[Collected data entries]
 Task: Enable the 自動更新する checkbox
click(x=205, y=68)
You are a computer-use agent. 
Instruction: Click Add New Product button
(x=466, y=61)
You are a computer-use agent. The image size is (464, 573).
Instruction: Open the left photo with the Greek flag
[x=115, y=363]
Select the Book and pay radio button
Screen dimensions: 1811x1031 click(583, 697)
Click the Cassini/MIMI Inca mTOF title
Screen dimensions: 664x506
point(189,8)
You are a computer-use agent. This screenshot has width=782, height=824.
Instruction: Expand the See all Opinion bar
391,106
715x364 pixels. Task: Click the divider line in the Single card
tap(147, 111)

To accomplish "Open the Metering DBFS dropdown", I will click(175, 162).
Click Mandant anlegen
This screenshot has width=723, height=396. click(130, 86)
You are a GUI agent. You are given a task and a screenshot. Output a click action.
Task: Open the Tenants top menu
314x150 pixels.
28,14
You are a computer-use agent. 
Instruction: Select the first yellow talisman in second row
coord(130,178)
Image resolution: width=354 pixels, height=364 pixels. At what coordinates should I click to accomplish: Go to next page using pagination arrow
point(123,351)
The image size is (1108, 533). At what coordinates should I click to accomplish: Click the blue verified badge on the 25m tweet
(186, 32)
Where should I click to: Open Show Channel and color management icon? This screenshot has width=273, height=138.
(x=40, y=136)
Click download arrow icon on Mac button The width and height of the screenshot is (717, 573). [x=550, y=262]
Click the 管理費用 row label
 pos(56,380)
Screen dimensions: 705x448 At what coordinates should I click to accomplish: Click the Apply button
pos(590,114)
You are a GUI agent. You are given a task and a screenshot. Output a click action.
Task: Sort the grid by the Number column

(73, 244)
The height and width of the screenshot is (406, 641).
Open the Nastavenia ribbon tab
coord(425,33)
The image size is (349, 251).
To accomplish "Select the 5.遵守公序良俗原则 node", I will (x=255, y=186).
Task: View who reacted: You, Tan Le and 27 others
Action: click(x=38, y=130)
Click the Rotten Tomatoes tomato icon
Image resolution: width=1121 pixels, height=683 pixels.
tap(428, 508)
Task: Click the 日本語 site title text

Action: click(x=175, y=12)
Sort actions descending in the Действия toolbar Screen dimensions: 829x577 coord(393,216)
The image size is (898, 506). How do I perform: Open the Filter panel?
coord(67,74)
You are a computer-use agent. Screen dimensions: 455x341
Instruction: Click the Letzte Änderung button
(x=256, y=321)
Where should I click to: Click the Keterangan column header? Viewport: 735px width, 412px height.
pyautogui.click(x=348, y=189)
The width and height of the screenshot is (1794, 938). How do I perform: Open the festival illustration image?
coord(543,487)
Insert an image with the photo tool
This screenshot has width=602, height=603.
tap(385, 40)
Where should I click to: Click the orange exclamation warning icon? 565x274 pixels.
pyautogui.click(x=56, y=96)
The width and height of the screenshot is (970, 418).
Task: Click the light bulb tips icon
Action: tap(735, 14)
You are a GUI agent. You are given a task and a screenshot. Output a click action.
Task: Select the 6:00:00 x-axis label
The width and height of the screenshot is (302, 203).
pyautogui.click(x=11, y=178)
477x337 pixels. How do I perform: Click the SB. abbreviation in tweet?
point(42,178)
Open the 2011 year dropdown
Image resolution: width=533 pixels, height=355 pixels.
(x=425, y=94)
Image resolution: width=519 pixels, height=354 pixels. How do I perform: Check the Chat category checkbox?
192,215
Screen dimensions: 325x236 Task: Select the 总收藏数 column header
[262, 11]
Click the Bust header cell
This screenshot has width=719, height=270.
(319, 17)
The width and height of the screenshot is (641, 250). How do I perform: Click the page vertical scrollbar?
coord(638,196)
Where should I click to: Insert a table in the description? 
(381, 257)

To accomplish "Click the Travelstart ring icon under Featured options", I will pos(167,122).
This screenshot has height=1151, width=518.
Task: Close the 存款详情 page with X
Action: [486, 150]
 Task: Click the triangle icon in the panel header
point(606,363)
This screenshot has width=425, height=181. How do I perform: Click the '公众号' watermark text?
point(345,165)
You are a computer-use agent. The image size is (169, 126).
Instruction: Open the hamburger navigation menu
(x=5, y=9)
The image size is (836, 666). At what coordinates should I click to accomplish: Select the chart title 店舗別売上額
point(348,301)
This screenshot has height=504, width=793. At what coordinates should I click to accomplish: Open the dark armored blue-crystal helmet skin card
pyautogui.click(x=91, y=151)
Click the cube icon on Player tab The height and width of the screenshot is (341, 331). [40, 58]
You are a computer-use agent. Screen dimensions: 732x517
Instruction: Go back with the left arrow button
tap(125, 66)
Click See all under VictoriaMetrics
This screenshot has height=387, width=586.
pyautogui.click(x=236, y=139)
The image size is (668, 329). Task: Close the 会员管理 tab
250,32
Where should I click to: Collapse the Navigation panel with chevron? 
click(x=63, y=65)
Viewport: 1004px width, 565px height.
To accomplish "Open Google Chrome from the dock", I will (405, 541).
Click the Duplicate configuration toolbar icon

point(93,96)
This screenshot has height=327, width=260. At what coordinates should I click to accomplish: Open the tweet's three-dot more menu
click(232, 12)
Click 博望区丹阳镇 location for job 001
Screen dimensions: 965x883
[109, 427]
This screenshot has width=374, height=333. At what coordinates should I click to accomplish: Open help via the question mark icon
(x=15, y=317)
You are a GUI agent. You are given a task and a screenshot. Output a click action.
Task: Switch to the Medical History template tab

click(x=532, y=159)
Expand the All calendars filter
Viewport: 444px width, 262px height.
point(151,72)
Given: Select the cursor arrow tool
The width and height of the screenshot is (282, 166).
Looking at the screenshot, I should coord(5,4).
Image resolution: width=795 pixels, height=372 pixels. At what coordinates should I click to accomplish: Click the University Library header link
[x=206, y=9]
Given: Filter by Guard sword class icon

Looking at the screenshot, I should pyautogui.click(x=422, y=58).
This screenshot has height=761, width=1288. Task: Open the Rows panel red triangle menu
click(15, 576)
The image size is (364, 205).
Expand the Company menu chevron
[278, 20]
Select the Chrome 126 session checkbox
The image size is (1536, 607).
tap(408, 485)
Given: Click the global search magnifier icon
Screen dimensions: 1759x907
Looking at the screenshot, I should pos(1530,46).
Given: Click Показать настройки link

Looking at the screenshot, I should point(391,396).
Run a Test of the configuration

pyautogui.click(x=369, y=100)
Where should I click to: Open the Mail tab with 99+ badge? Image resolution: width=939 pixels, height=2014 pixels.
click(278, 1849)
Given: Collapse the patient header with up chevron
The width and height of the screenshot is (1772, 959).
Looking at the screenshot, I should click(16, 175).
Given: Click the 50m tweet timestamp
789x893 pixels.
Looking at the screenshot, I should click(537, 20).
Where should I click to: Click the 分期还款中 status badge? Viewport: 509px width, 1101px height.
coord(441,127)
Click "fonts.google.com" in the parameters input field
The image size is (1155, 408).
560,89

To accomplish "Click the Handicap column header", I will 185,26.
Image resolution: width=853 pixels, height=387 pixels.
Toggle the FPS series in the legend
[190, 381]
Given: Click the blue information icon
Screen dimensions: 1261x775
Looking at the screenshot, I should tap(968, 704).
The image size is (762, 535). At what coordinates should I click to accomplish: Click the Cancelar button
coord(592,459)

What you are asked to do ▸ In the entries above, identify every line with the string "computer".

Completed task ▸
You are a computer-use agent. 
You are a computer-use agent. The image size is (464, 573).
You are a computer-use agent. This screenshot has width=782, height=824.
You are a computer-use agent. 
You are a computer-use agent. Screen dimensions: 455x341
You are a computer-use agent. The image size is (169, 126).
You are a computer-use agent. Screen dimensions: 732x517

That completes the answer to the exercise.